取り組む課題:
A) この映画評で、女子高生の愛人役として出演しているのは誰か。
B) 次の(i)〜(iii)がこの映画評と一致するか、それぞれ「はい」か「いいえ」で答え、判断の根拠となる本文の語句を引用してください。
(i) この映画は鎌田義孝監督の作品である。
(ii) 事件が起きたのは九州の町である。
(iii) 評者は話の内容に馴染めたと述べている。

出典抜粋:

YUMENO

2004/12/10 シネカノン試写室
両親を殺した青年に連れ回される女子高生が見たものは……。
実在の事件がモデルになっているそうだ。by K. Hattori

 北海道のとある町で、一家の主婦とその夫が押し入った若い男に惨殺されるという事件が起きた。犯人の男はそのまま部屋に残り、間もなく帰宅した高校生の娘を連れて逃走する……。実際に起きた事件をモデルにしたという鎌田義孝監督作。主演は菜葉菜と小林且弥。途中でふたりに合流する小学生を金井史更。じつはこの映画はこの主演クラスがもっとも無名で、脇役の方が豪華なキャスティングなのだ。女子高生の愛人役で、「間違いない!」で知られるお笑い芸人・長井秀和が出演しているのも見もの。他の出演者も物語にとって重要な人物なのだが、ほとんどの人が短いシーンにからむだけ。これはある意味仕方がない。映画は成り行きで殺人犯になった青年と、彼に拉致された女子高生と小学生の行くあてのない旅を綴るロードムービーなのだから。

 映画は比較的序盤から青年による凄惨な殺人の現場を見せながら、青年がこの行動に至った理由、青年と出くわし連れ回されることになる少女や、途中から旅の同行者となる少年の事情などを語っていく。時間軸や各人各様のエピソードをバラバラにほぐして仕立て直した、なかなか凝った構成になっている。しかし面白いのはこの構成だけで、話の方にはどうしても馴染めない。そもそもこの映画では登場人物の全員が、観客の感情移入を拒むかのようにツッパリ続けている。

 こうした映画では寓意性や暗喩というのが物語のテーマを浮かび上がらせる大きな役目を担うものだが、殺人青年の背中にあるワタリガラスの刺青はともかくとして、少女の青いコンタクトレンズが何を象徴しているのかわかりにくい。逆にこうした象徴性なしに、学校の文集に「普通の大人になりたい」と書いた小学生のキャラクターは比較的面白く仕上がっているのだから皮肉なものだ。

記録データ:

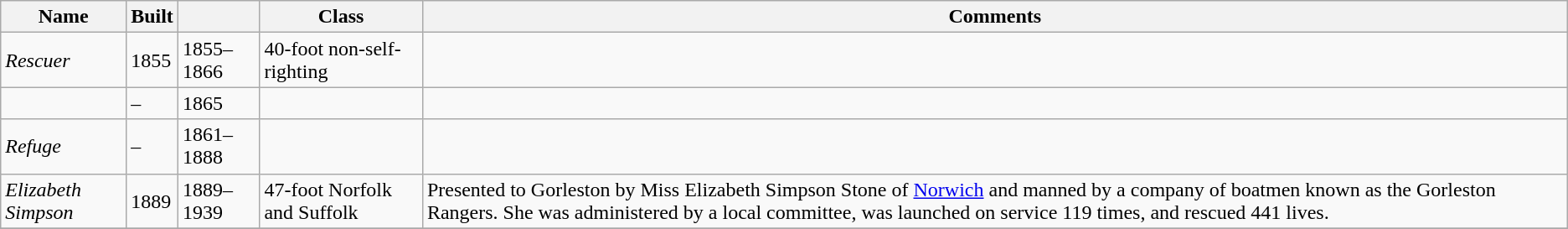
1889–1939 [219, 201]
Comments [995, 17]
Rescuer [64, 60]
1861–1888 [219, 146]
1855–1866 [219, 60]
Class [341, 17]
Refuge [64, 146]
1865 [219, 103]
1855 [152, 60]
47-foot Norfolk and Suffolk [341, 201]
Name [64, 17]
40-foot non-self-righting [341, 60]
1889 [152, 201]
Elizabeth Simpson [64, 201]
Built [152, 17]
Provide the [X, Y] coordinate of the cell's center where the given text is located.  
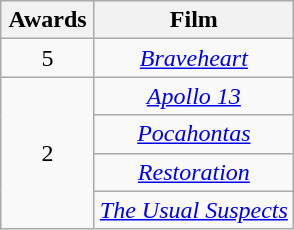
The Usual Suspects [194, 210]
Awards [48, 20]
5 [48, 58]
Pocahontas [194, 134]
Restoration [194, 172]
Film [194, 20]
2 [48, 153]
Braveheart [194, 58]
Apollo 13 [194, 96]
Return the (x, y) coordinate for the center point of the cell that contains the specified text.  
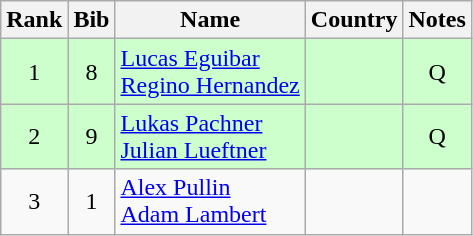
Bib (92, 20)
Lucas EguibarRegino Hernandez (210, 72)
9 (92, 136)
Alex PullinAdam Lambert (210, 202)
3 (34, 202)
Lukas PachnerJulian Lueftner (210, 136)
Name (210, 20)
Rank (34, 20)
8 (92, 72)
Notes (437, 20)
2 (34, 136)
Country (354, 20)
Return (x, y) of the center of cell containing provided text 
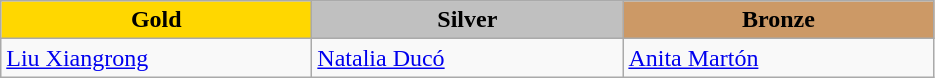
Anita Martón (778, 58)
Natalia Ducó (468, 58)
Liu Xiangrong (156, 58)
Bronze (778, 20)
Gold (156, 20)
Silver (468, 20)
Output the (x, y) coordinate of the center of the cell containing the given text.  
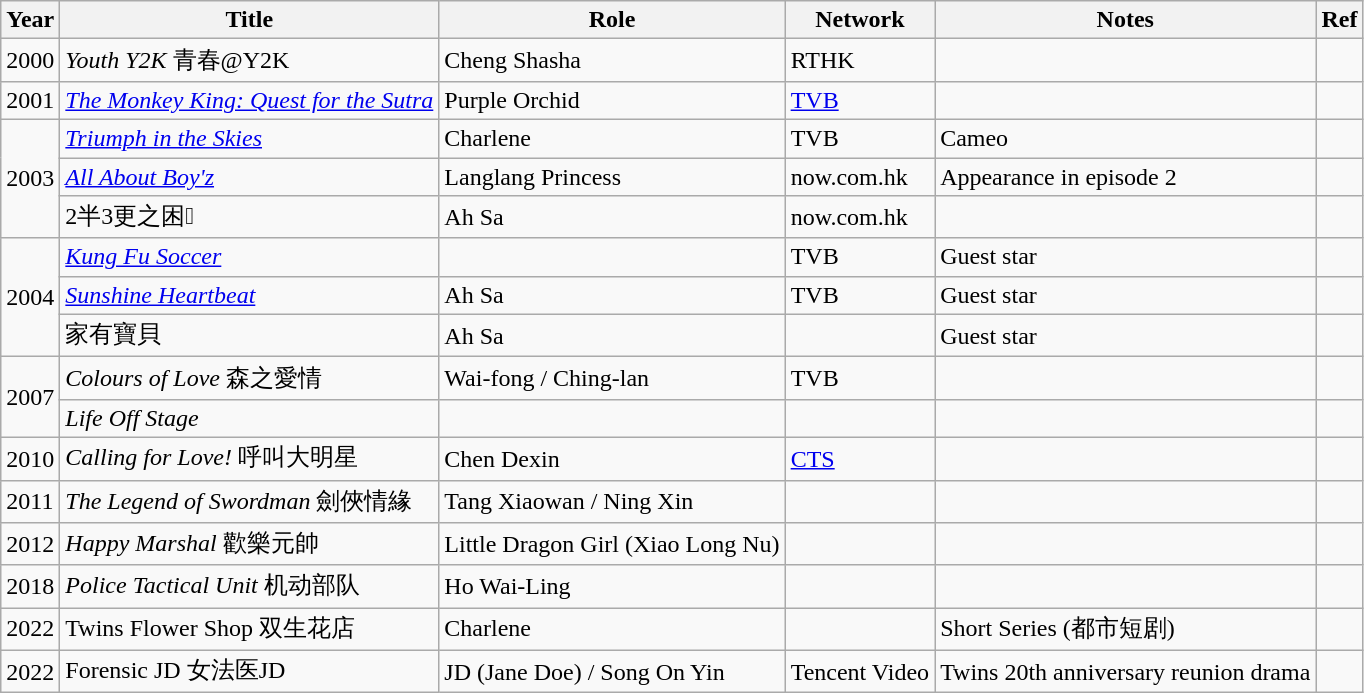
家有寶貝 (250, 336)
Notes (1126, 20)
Colours of Love 森之愛情 (250, 378)
Youth Y2K 青春@Y2K (250, 60)
2半3更之困𨋢 (250, 218)
Life Off Stage (250, 418)
Police Tactical Unit 机动部队 (250, 586)
The Monkey King: Quest for the Sutra (250, 100)
Calling for Love! 呼叫大明星 (250, 458)
2004 (30, 298)
Sunshine Heartbeat (250, 295)
Langlang Princess (612, 177)
Title (250, 20)
The Legend of Swordman 劍俠情緣 (250, 502)
Wai-fong / Ching-lan (612, 378)
Cheng Shasha (612, 60)
Cameo (1126, 138)
Kung Fu Soccer (250, 257)
Tencent Video (860, 672)
Triumph in the Skies (250, 138)
Year (30, 20)
Tang Xiaowan / Ning Xin (612, 502)
2003 (30, 178)
Network (860, 20)
Ref (1340, 20)
2001 (30, 100)
2012 (30, 544)
Twins 20th anniversary reunion drama (1126, 672)
2018 (30, 586)
Ho Wai-Ling (612, 586)
RTHK (860, 60)
Twins Flower Shop 双生花店 (250, 630)
Role (612, 20)
2010 (30, 458)
2000 (30, 60)
CTS (860, 458)
All About Boy'z (250, 177)
Purple Orchid (612, 100)
Happy Marshal 歡樂元帥 (250, 544)
Forensic JD 女法医JD (250, 672)
Little Dragon Girl (Xiao Long Nu) (612, 544)
Appearance in episode 2 (1126, 177)
JD (Jane Doe) / Song On Yin (612, 672)
2007 (30, 398)
Short Series (都市短剧) (1126, 630)
2011 (30, 502)
Chen Dexin (612, 458)
Find where the given text appears and provide that cell's center as (X, Y) coordinate. 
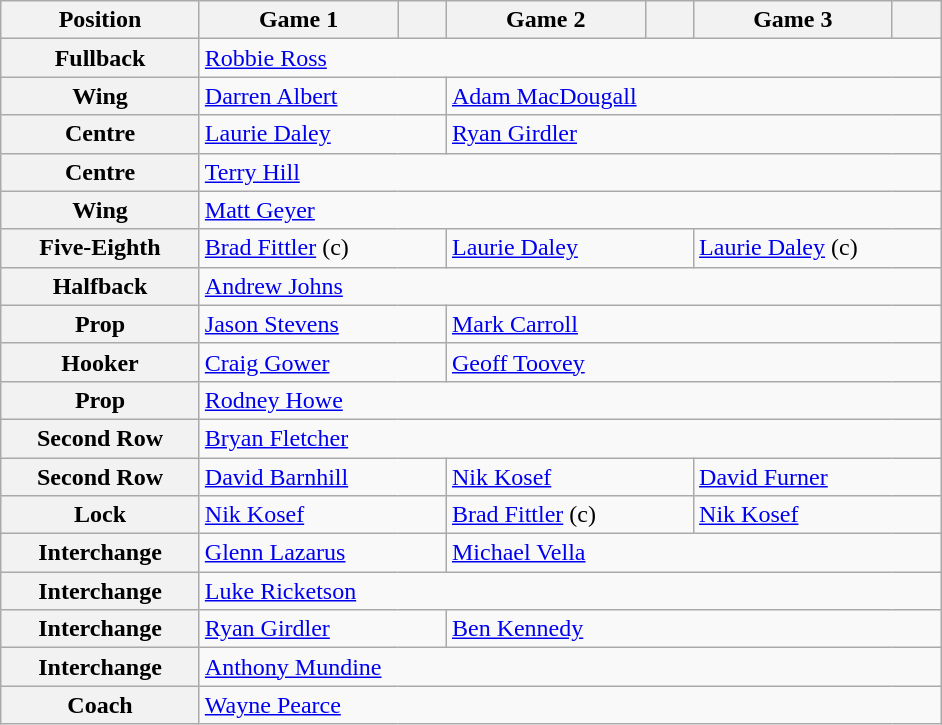
Hooker (100, 362)
Game 1 (298, 20)
Mark Carroll (693, 324)
David Furner (818, 477)
Luke Ricketson (570, 591)
Andrew Johns (570, 286)
Anthony Mundine (570, 667)
Coach (100, 705)
Michael Vella (693, 553)
Fullback (100, 58)
Game 2 (546, 20)
Rodney Howe (570, 400)
Bryan Fletcher (570, 438)
Darren Albert (322, 96)
Halfback (100, 286)
Adam MacDougall (693, 96)
Five-Eighth (100, 248)
Laurie Daley (c) (818, 248)
Geoff Toovey (693, 362)
Craig Gower (322, 362)
Robbie Ross (570, 58)
Game 3 (794, 20)
Position (100, 20)
David Barnhill (322, 477)
Terry Hill (570, 172)
Lock (100, 515)
Wayne Pearce (570, 705)
Glenn Lazarus (322, 553)
Ben Kennedy (693, 629)
Matt Geyer (570, 210)
Jason Stevens (322, 324)
Return (x, y) of the center of cell containing provided text 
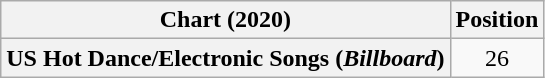
Position (497, 20)
Chart (2020) (226, 20)
26 (497, 58)
US Hot Dance/Electronic Songs (Billboard) (226, 58)
Detect which cell encompasses the target text, then output its [x, y] center coordinate. 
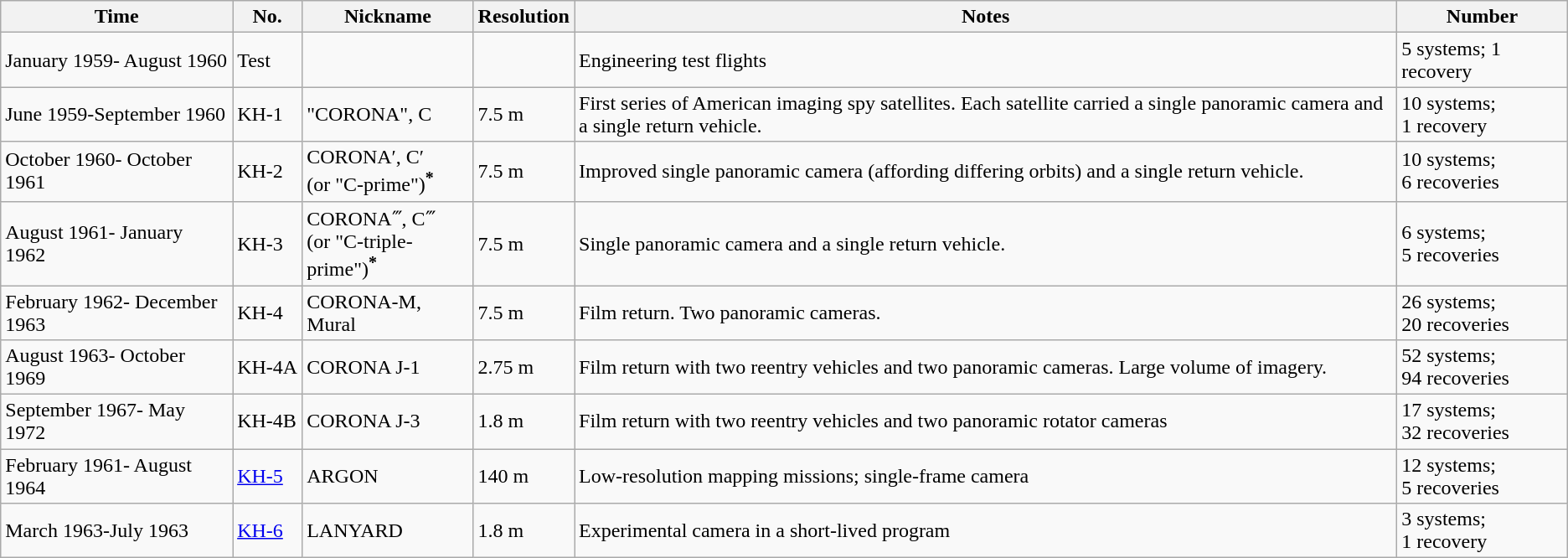
Notes [986, 17]
Low-resolution mapping missions; single-frame camera [986, 476]
September 1967- May 1972 [117, 422]
KH-6 [268, 531]
CORONA J-1 [388, 367]
October 1960- October 1961 [117, 172]
Time [117, 17]
Film return with two reentry vehicles and two panoramic cameras. Large volume of imagery. [986, 367]
Experimental camera in a short-lived program [986, 531]
Number [1483, 17]
"CORONA", C [388, 114]
CORONA′, C′ (or "C-prime")* [388, 172]
KH-4B [268, 422]
12 systems;5 recoveries [1483, 476]
March 1963-July 1963 [117, 531]
Test [268, 60]
52 systems;94 recoveries [1483, 367]
June 1959-September 1960 [117, 114]
3 systems; 1 recovery [1483, 531]
KH-4 [268, 313]
Engineering test flights [986, 60]
CORONA‴, C‴ (or "C-triple-prime")* [388, 243]
KH-1 [268, 114]
August 1961- January 1962 [117, 243]
No. [268, 17]
Resolution [524, 17]
2.75 m [524, 367]
Film return with two reentry vehicles and two panoramic rotator cameras [986, 422]
Nickname [388, 17]
LANYARD [388, 531]
KH-4A [268, 367]
ARGON [388, 476]
KH-3 [268, 243]
January 1959- August 1960 [117, 60]
140 m [524, 476]
KH-5 [268, 476]
6 systems;5 recoveries [1483, 243]
Improved single panoramic camera (affording differing orbits) and a single return vehicle. [986, 172]
5 systems; 1 recovery [1483, 60]
First series of American imaging spy satellites. Each satellite carried a single panoramic camera and a single return vehicle. [986, 114]
August 1963- October 1969 [117, 367]
10 systems;6 recoveries [1483, 172]
17 systems; 32 recoveries [1483, 422]
CORONA J-3 [388, 422]
February 1961- August 1964 [117, 476]
Single panoramic camera and a single return vehicle. [986, 243]
CORONA-M, Mural [388, 313]
KH-2 [268, 172]
February 1962- December 1963 [117, 313]
Film return. Two panoramic cameras. [986, 313]
10 systems;1 recovery [1483, 114]
26 systems; 20 recoveries [1483, 313]
Locate the cell with the specified text and output its [X, Y] center coordinate. 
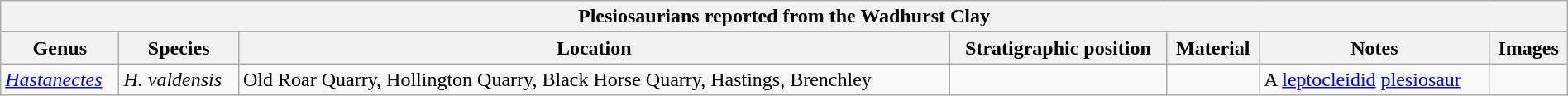
Material [1213, 48]
H. valdensis [179, 79]
Stratigraphic position [1059, 48]
Genus [60, 48]
Plesiosaurians reported from the Wadhurst Clay [784, 17]
Images [1528, 48]
Species [179, 48]
Old Roar Quarry, Hollington Quarry, Black Horse Quarry, Hastings, Brenchley [594, 79]
Hastanectes [60, 79]
Location [594, 48]
Notes [1374, 48]
A leptocleidid plesiosaur [1374, 79]
Return the (X, Y) coordinate for the center point of the cell that contains the specified text.  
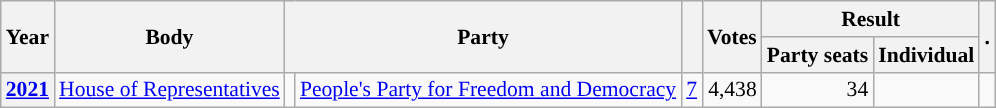
House of Representatives (170, 90)
Result (871, 19)
Party (483, 36)
4,438 (732, 90)
People's Party for Freedom and Democracy (488, 90)
34 (818, 90)
Party seats (818, 55)
. (987, 36)
7 (692, 90)
Individual (926, 55)
Year (28, 36)
Body (170, 36)
Votes (732, 36)
2021 (28, 90)
Extract the [X, Y] coordinate from the center of the cell holding the provided text.  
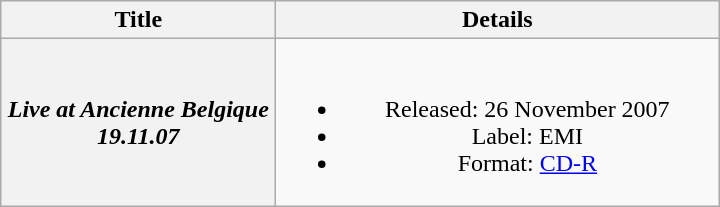
Released: 26 November 2007Label: EMIFormat: CD-R [498, 122]
Live at Ancienne Belgique 19.11.07 [138, 122]
Details [498, 20]
Title [138, 20]
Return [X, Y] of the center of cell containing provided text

解答:
A) 「間違いない!」で知られるお笑い芸人の長井秀和。

B)
(i) はい。「鎌田義孝監督作」
(ii) いいえ。「北海道のとある町で」
(iii) いいえ。「話の方にはどうしても馴染めない」